Job 2:1-13

1 Aconteció cierto día que vinieron los hijos de Dios para presentarse ante el SEÑOR, y entre ellos vino también Satanás para presentarse ante el SEÑOR.

2 El SEÑOR preguntó a Satanás: — ¿De dónde vienes? Y Satanás respondió al SEÑOR: — De recorrer la tierra y de andar por ella.

3 El SEÑOR preguntó a Satanás: — ¿No te has fijado en mi siervo Job, que no hay otro como él en la tierra: un hombre íntegro y recto, temeroso de Dios y apartado del mal; y que todavía se aferra a su integridad a pesar de que tú me incitaste contra él para que lo arruinara sin motivo?

4 Y Satanás respondió al SEÑOR diciendo: — ¡Piel por piel! Todo lo que el hombre tiene lo dará por su vida.

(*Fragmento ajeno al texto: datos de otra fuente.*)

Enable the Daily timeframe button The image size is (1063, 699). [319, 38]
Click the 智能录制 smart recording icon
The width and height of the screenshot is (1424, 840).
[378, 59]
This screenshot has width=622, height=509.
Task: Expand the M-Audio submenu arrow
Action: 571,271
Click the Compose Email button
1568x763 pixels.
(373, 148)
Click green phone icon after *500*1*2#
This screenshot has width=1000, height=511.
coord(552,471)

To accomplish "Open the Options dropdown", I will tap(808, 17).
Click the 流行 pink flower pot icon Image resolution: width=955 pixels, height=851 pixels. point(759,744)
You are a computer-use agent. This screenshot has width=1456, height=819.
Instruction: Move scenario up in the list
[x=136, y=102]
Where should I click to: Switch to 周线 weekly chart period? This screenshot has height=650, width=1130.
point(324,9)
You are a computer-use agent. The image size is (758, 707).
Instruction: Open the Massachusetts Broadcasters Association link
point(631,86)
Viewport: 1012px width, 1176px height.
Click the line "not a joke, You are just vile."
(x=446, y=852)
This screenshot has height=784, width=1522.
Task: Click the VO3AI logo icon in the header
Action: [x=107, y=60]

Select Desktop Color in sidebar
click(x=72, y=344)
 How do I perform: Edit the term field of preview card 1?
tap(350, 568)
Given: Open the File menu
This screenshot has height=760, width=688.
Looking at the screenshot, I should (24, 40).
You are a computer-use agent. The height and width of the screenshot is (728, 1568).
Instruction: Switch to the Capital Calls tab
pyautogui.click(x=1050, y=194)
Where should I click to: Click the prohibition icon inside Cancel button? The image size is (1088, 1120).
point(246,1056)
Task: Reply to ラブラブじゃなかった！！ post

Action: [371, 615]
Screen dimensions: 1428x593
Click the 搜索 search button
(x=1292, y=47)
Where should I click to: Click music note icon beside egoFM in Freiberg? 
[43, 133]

5 Pero extiende, pues, tu mano y toca sus huesos y su carne, y verás si no te maldice en tu misma cara.

6 Y el SEÑOR respondió a Satanás: — He aquí, él está en tu poder; pero respeta su vida.

7 Entonces Satanás salió de la presencia del SEÑOR e hirió a Job con llagas malignas desde la planta de sus pies hasta su coronilla.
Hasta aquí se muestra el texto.